EVOÉ
 - Relatório de uma missão no Brasil /A pedra de cobre nativo da Cachoeira
Maria Estela Guedes

INDEX
I
O JARDIM DO ÉDEN
I - SENTIR O BRASIL
II - COLABORAÇOES E PERMUTAS
III - INVESTIGAÇÃO
IV - EXPEDIÇÃO À CACHOEIRA
PESOS E MEDIDAS - EQUIVALÊNCIAS
NATURA OU CULTURA?

SILVA DE DOCUMENTOS SOBRE A PEDRA DE COBRE

INSCRIÇÃO GRAVADA NO COBRE
DOMINGOS VANDELLI, 1797
GABRIEL SOARES DE SOUSA
LINK - ACCURSIO DAS NEVES
ESCHWEGE - E NOTAS DO TRADUTOR
MAWE - ROCHA POMBO

EVOÉ - SENTIR O BRASIL

Com faustosa simpatia, Carlos Alberto Filgueiras, da área química, foi-me buscar ao aeroporto e logo ali entregou os textos dos brasileiros para o livro Mosaico sm figura (1).

Com ele visitei o Jardim Botânico do Rio, a seguir levou-me a Petrópolis, onde almoçámos e visitámos o Museu Imperial, a Sé e um posto de Polícia, onde ele teve de liberar, rnediante quantia solicitada, o automóvel entretanto transladado de um local onde nos fora garantido que podia estacionar.

Chovia desabridamente, como diz Manuel Galvão da Silva na carta em que narra a infrutífera demanda da mina de cobre da Cachoeira (2).

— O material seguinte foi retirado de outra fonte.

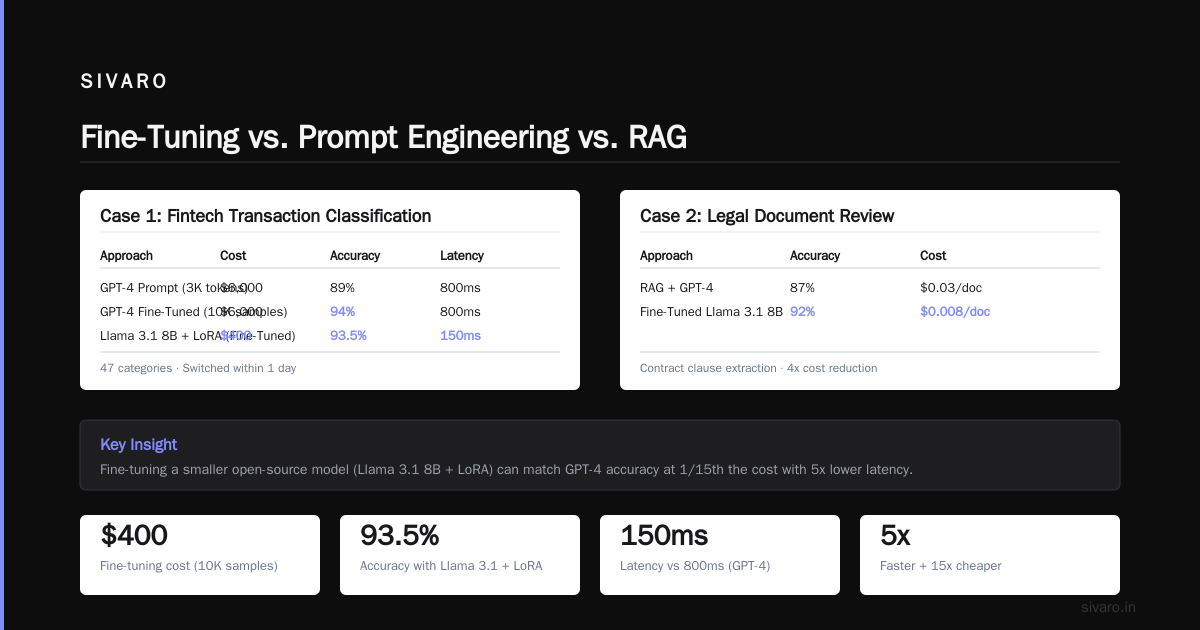Screen dimensions: 1200x630
Task: Click the 150ms latency stat card
Action: 720,555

Como chovia desabrídamente, regressámos cedo ao Rio, onde ainda subimos à Igreja da Glória e ao seu apartamento com vista para o Redentor e floresta da Tijuca.

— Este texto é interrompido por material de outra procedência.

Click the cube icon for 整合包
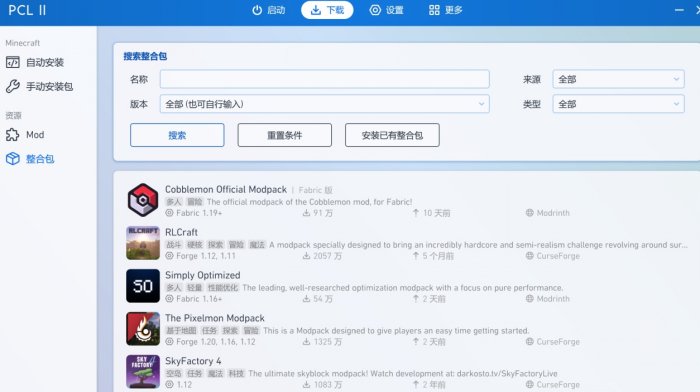 click(x=12, y=158)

Regresso ao Acapulco Copacabana Hotel, que se recomenda pelas três estrelas que valem o Cruzeiro do Sul, dada a localização e suite (quarto e escritório). É domingo ainda, mas como o engenheiro Miguel Gastão da Cunha, nosso segundo colaborador no Rio, se faz esperar para a janta, parece segunda-feira.

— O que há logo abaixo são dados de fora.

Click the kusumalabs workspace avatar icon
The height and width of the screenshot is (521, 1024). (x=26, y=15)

Contemplo a rua onde continua a chover desabridamente e os sapatos cujo destino imediato foi o lixo. Miguel chega enfim, com as suas aristocráticas maneiras e crioulas teorias :

1ª - os brasileiros não ligam às horas (um pouco mais e seriam elas de pequeno almoço);

2ª - os brasileiros, porque nação resultante de mistura de escravos com senhores, etc., têm de ser tratados com afecto e sem formalidades, de modo directo, conversando, telefonando, teoria cuja matemática precisão verifiquei, ao ouvir desconhecidos tratarem-me ao longo dos quinze dias brasílicos por "minha flor", "meu bem", e mesmo "meu amor".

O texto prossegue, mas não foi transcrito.